Bike review: Mango Fresher


Unlike the vast majority of bikes tested by the London Cyclist team which are sourced direct from a manufacturer or distributor, the Mango came via a different route – as a present from friends to celebrate a 'special birthday'. As long-time riding partners they were fully aware of my two-wheeled obsession but had clearly spotted a gap in my mini fleet, somewhere between the road bike and mountain bike!

For commuting and general urban riding I tend to swap between an aluminium road bike and a seen-better-days mtb with semi-slick tyres, and it had been a while since I'd owned a one-geared bike. I used to ride a fixie, cobbled together from old components, but slowly migrated away from it in pursuit of speed to and from the office. However, with its salvaged frame, mismatched wheels and tyres, iffy braking and perished grips, it was a million miles away from this shiny new Mango.

As I discovered Mango is a relatively new name in the UK bike world.

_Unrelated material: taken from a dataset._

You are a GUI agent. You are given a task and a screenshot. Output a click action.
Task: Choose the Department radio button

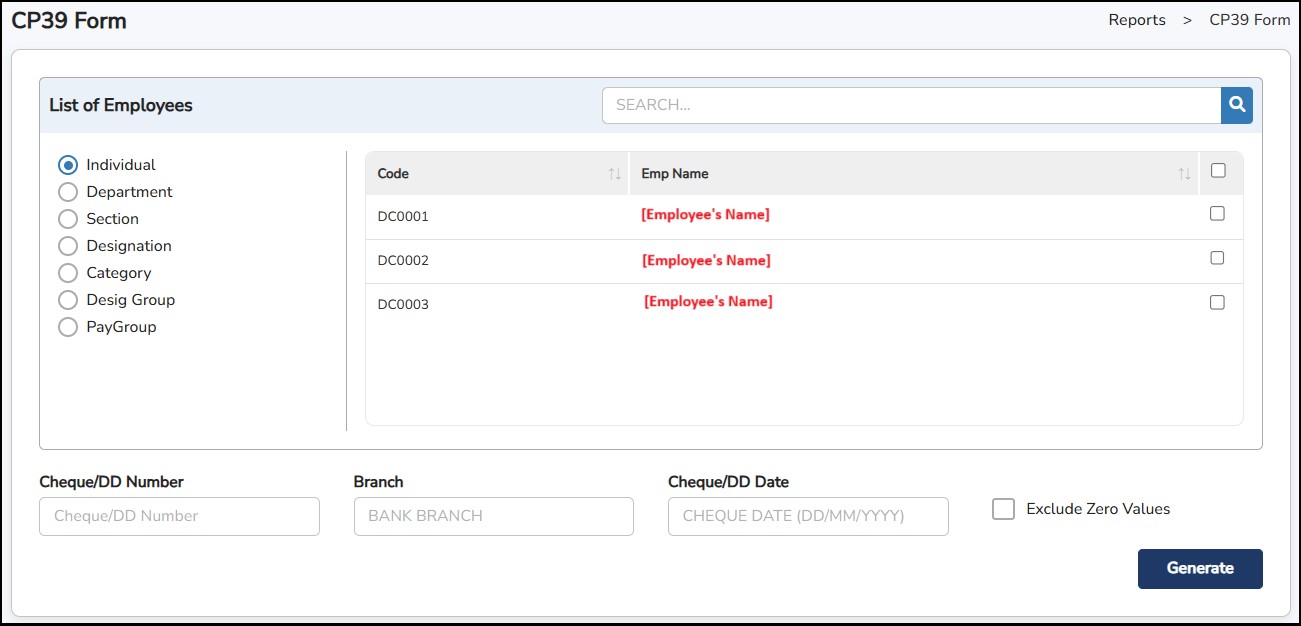(68, 192)
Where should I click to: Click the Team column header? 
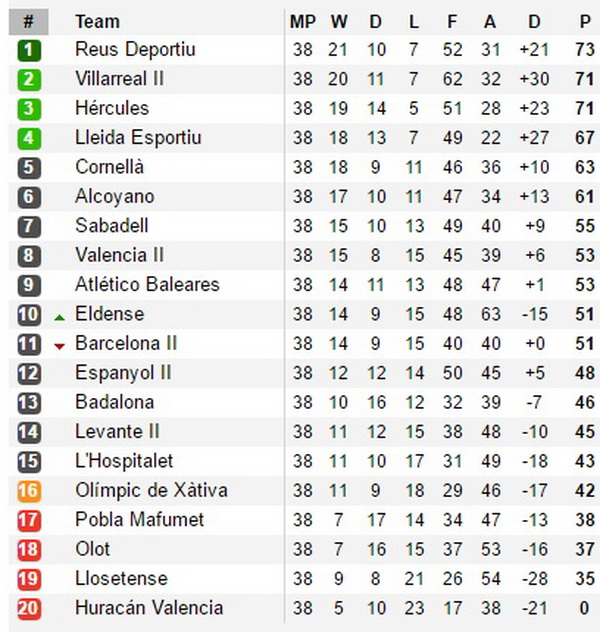98,22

It seems that while the fashion for fixies and singlespeeds – or certainly the visibility they've enjoyed for the last five years – has peaked, as their followers seek out vintage road bikes, cyclocross bikes or the 'next thing', these simple bikes still sell in their tens of thousands and Mango is riding this perma-wave by offering a range of ready-built or custom options.

The spec and build is no-nonsense, with various Mango-branded in-house components mixed with durable parts from more familiar names. The frame and fork are hi-tensile steel and, as you'd espect at this price, the latter sports a 1-1/8in steerer to slot into a threadless A-headset; the welds are surprisingly neat and the paintjob (which most people will notice first) is almost flawless. The 535mm top-tube on my small-sized frame may be a little lengthy for shorter riders, but you could always swap to a shorter stem if needed.

My bike came with a narrow riser bar but you can opt for bullhorn or drop bars to suit your favoured riding position. Like the bars, the stem, seatpost, seatpost clamp, saddle and grips are pretty generic items, robust rather than pretty. Colour-matched deep profile rims are laced to high-flanged hubs, the rear hub being a 'flip-flop' unit to allow you to swap between a freewheel and fixed gear; tyres are 25c Kenda models. The Chasewood-branded chainset has a 44-tooth chainring (the rear freewheel/fixed cog is 16-tooth) and there's a tough KMC chain, while brakes are basic dual pivot calipers.   

Much to the consternation of my friends, I swapped the saddle for a comfier model I already had – it was one of the colour-coordinated parts, but I don't think my black replacement detracted from the overall look. 

I've been using the Mango for fair weather commutes, mainly as I've found the tyres aren't the grippiest in the wet and changing them would mean another style compromise – but also because I don't like to cruise when the weather turns bad, I'd sooner get home or to the office quicker which a wider range of gears allows. But for those slower commutes and weekend city rides it's been great. No quibbles with the standard components, though it's worth mentioning that while the 44x16 gear is ok up smaller inclines it will be a struggle for all bar the thunder-thighed on longer climbs. In the long run I'd probably swap the rear cog for something larger for more speed on the flat and avoid climbs wherever possible.

It's attracted lots of positive comments about its looks – and as many when I let on how much it costs – and that's always a nice feeling from fellow cyclists. I'm pleased with my Mango, but if you're after something with even more standout colours or a custom spec, then visit the website and click away.